*Pasaje extraído:*
● ● ●

Salvador Illa, otro presidente separatista

Cataluña y España tienen líderes peores aún que Puigdemont: hacen lo mismo que él, con menos gritas pero más herramientas

Actualizada 01:30

Salvador Illa ya es presidente de la Comunidad Autónoma de Cataluña, lo que de entrada plantea una reflexión sobre los peculiares arcanos de la política, tan distintos a los de la vida cotidiana: no hay ningún otro ámbito en el que se premie tanto el error, la vergüenza o el fracaso si se guarda lealtad al patrón.

Se puede, solo ahí, ser el peor ministro europeo de Sanidad durante una pandemia, jamás auditada pese a las evidentes chapuzas que agravaron el drama; y poco después convertirte en «molt honorable». Algo que, con esos antecedentes, suena a cruel ironía.

La trompetería sanchista no solo olvida ese currículum, agravado por la mafia de las mascarillas montada mientras tantos morían y todos se confinaban inconstitucionalmente, sino que lo convierte en un trampolín: al parecer pesan más la voz baja y la titulación en Filosofía que los deméritos, las mentiras y las tropelías cometidas de ministro; como si lo primero fueran virtudes inmejorables para el cargo y lo segundo meros accidentes sin importancia.

● ● ●

*Objetivo de la tarea:* Continúa el artículo de opinión sobre Salvador Illa a partir de la última oración que se muestra.

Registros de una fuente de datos
● ● ●

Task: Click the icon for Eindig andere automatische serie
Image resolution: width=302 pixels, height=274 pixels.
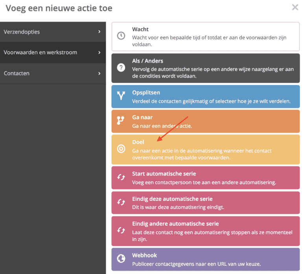Action: click(121, 230)
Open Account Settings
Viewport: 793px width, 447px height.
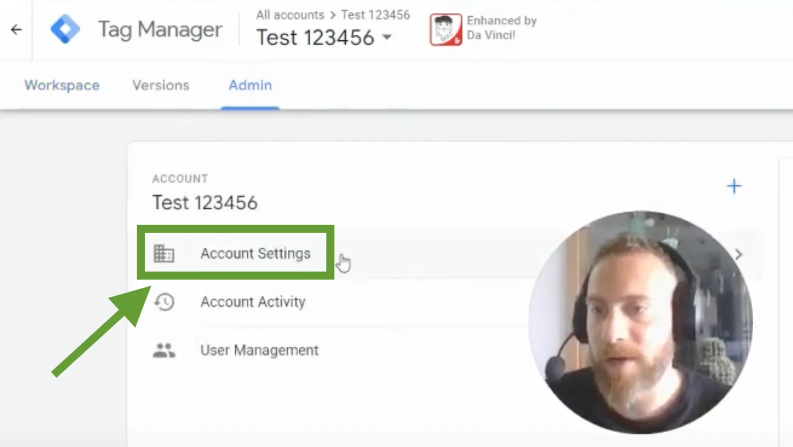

● ● ●

*Respuesta:*
El socialismo catalán es peor que el separatismo, al que legitima desde hace décadas por el método de comprarle toda la mercancía y envolverla en un lazo: es el mismo producto, pero con tres decibelios menos.

Por eso Illa tomó posesión despreciando la bandera de España, lo que en sí mismo constituye su primera ilegalidad flagrante, de las muchas que tiene pensado, pactado y firmado perpetrar.

No es una opinión acelerada ni un prejuicio ideológico: es la transcripción del acuerdo que él y Sánchez han firmado con Junqueras y Rovira para acceder al poder, de nuevo a un precio inasumible para cualquier persona decente.

El presidente filósofo, ése que no ha sido capaz de explicar aún por qué España sufrió la primera ola de virus más devastadora de Europa, ha asumido la agenda y el relato secesionista, en el fondo y en las formas, de la A a la Z, de cabo a rabo, como si esa rendición fuera menos grave si se hace en nombre del PSOE y se comenta entre susurros.

El cupo catalán, que es como exonerar a Alemania de contribuir a la subsistencia de Europa; la inmersión lingüística total, que incluye la persecución definitiva del español; la apuesta por el «Estado plurinacional»; la asunción de la consulta como método para dirimir el «conflicto» o la aceptación de la bilateralidad entre el todo y una parte aparecen en el contrato firmado por Illa y Sánchez con ERC.

Es decir: se pretende esparcir la idea de que el «procés» ha acabado por el sorprendente método de asumir el «procés» original y ampliarlo, como nunca, al incluirlo también en la agenda de prioridades del Gobierno de España.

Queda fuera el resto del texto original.